The hamiltonian equations i believe are given by the partial derivatives let d mean partial derivative so x'=dH/dp and p'=-dH/dx

The Attempt at a Solution

well so far i have that x'=p and p'=2x^2 but at this point, I am confused over how to impose the initial values... This is my attempt. By separation of variables, dx/dt=p so (1/p)x=t+ c by integration and now i impose initial value of x(0)=1which gives me c=1/p so i get t=(1/p)x-(1/p) and for dp/dt i got t=(1/2x^3)p - (1/2x^3) . At this point I am very confused what to do next or if I am doing this right in the first place... How can i tell when the particle reaches infinity with two times??

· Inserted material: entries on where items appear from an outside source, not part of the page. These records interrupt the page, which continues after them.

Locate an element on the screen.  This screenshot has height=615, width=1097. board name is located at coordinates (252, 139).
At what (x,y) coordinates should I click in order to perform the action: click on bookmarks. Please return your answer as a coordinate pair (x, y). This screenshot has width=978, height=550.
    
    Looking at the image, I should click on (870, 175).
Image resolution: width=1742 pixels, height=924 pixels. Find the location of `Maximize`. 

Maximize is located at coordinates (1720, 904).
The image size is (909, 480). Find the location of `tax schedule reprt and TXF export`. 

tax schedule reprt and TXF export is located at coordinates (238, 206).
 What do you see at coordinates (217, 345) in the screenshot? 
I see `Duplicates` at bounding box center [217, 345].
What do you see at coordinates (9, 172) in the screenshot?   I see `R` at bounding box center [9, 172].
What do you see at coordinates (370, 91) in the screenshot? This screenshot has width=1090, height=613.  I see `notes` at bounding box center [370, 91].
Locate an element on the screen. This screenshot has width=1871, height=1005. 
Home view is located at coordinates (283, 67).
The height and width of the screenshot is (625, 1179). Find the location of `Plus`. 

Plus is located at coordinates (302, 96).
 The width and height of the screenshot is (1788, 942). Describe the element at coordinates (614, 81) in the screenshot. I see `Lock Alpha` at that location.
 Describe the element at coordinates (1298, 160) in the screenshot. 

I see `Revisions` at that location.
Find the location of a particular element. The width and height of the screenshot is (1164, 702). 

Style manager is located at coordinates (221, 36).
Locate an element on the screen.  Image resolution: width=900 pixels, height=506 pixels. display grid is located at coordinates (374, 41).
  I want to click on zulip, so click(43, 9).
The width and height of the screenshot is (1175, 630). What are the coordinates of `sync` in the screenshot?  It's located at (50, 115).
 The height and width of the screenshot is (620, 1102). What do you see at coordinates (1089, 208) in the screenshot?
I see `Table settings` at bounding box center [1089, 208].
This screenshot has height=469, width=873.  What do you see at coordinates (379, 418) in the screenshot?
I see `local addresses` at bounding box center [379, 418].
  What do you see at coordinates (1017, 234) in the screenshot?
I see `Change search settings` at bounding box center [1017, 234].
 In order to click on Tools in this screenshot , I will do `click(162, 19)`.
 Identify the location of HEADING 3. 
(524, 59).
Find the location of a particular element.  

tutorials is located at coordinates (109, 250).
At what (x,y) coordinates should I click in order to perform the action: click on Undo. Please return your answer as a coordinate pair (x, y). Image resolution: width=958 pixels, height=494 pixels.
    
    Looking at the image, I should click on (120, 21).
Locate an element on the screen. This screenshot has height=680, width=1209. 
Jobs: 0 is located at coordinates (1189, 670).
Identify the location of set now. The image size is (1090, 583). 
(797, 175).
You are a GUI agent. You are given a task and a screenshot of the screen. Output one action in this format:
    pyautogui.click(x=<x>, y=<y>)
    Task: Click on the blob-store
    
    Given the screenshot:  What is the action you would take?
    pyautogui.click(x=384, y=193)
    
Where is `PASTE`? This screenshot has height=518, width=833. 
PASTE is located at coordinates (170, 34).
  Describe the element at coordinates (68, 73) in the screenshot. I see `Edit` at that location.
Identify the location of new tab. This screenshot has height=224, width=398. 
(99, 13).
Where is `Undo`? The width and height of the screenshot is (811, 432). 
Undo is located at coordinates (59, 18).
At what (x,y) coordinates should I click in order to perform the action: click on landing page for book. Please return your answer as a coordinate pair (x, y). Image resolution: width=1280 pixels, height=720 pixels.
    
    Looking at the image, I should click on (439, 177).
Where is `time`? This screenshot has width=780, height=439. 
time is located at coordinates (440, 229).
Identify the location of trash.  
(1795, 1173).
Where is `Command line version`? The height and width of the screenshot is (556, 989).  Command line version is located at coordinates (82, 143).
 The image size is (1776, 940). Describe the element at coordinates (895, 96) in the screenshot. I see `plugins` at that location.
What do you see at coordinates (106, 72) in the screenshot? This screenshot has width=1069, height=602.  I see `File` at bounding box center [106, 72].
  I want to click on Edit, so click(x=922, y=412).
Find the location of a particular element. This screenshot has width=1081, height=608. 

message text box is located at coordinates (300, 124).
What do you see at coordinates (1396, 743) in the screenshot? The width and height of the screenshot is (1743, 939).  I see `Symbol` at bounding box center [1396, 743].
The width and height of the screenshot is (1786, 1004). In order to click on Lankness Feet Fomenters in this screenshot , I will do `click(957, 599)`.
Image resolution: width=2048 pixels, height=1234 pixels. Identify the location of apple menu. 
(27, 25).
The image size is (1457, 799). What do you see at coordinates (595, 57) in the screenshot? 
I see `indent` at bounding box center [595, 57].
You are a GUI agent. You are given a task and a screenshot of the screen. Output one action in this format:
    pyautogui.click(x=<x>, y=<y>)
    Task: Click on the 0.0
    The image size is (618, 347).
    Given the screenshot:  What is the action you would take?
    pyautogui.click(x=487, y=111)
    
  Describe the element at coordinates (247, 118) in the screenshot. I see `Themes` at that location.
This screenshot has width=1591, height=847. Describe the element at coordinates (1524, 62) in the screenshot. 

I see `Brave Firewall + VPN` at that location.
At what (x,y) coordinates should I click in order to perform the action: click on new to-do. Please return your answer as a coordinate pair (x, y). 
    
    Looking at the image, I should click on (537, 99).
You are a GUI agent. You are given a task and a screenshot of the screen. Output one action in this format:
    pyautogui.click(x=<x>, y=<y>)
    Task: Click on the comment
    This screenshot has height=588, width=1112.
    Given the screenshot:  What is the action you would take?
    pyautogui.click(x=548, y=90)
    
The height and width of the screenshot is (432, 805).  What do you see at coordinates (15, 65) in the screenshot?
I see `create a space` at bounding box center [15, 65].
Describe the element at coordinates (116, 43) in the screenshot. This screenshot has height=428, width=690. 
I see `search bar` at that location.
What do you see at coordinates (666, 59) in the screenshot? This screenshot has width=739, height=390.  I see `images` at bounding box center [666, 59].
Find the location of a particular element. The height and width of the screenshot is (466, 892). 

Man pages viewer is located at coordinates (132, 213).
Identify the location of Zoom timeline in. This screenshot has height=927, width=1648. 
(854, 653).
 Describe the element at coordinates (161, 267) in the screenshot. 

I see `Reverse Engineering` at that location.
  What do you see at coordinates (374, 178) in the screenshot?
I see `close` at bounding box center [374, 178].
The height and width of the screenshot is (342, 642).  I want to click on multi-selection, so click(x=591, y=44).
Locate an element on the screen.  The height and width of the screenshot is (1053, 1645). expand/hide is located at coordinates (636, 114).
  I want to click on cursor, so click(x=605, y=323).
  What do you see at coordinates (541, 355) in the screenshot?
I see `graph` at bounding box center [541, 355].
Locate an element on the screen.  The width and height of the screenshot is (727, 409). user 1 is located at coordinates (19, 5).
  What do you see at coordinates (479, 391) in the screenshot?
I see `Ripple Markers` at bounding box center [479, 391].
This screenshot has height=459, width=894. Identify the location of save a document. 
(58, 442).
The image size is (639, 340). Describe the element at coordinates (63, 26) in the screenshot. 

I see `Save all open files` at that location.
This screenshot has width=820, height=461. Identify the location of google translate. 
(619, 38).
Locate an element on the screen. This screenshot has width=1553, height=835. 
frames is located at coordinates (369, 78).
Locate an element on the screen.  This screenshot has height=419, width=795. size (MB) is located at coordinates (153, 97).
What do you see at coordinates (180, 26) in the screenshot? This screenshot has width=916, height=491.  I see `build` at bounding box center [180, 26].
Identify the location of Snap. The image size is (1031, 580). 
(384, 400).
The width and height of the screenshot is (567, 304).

You wrote H(p,x)=(1/2)x^2 -(1/2)x^4. Did you mean H(p,x) = (1/2)p^2 - (1/2)x^4?

 

[1670frank]

Yes thanks for that :)

 

[haruspex]

i have that x'=p and p'=2x^2

p' = 2x³?

but at this point, I am confused over how to impose the initial values... This is my attempt. By separation of variables, dx/dt=p so (1/p)x=t+ c

Doesn't look valid to me. Try looking at x''.

 

[Ray Vickson]

Homework Statement

At what time does the particle reach infinity given that H(p,x)=(1/2)x^2 -(1/2)x^4. And initial values are x(0)=1 and p(0)=1

Homework Equations

The hamiltonian equations i believe are given by the partial derivatives let d mean partial derivative so x'=dH/dp and p'=-dH/dx

The Attempt at a Solution

well so far i have that x'=p and p'=2x^2 but at this point, I am confused over how to impose the initial values... This is my attempt. By separation of variables, dx/dt=p so (1/p)x=t+ c by integration and now i impose initial value of x(0)=1which gives me c=1/p so i get t=(1/p)x-(1/p) and for dp/dt i got t=(1/2x^3)p - (1/2x^3) . At this point I am very confused what to do next or if I am doing this right in the first place... How can i tell when the particle reaches infinity with two times??

If I were dong this question I would avoid the dynamical equations and use instead conservation of energy (i.e., constant H).

 

[1670frank]

Im just confused on how to use two initial conditions . Ray Vickson , what do you mean by the conservation of energy method?

 

[Ray Vickson]

Im just confused on how to use two initial conditions . Ray Vickson , what do you mean by the conservation of energy method?

Because of the form of the Hamiltonian, it is constant over time; that is, ${\cal{H}}(t) \equiv H(p(t),x(t))$ is constant. That means that for any t we have
p^2(t) - x^4(t) = p^2(0) - x^4(0) = 0. Since the mass is 1 (from the form of H) we have
p(t) = \frac{d x(t)}{dt},
so we get immediately a first-order DE for $x(t)$.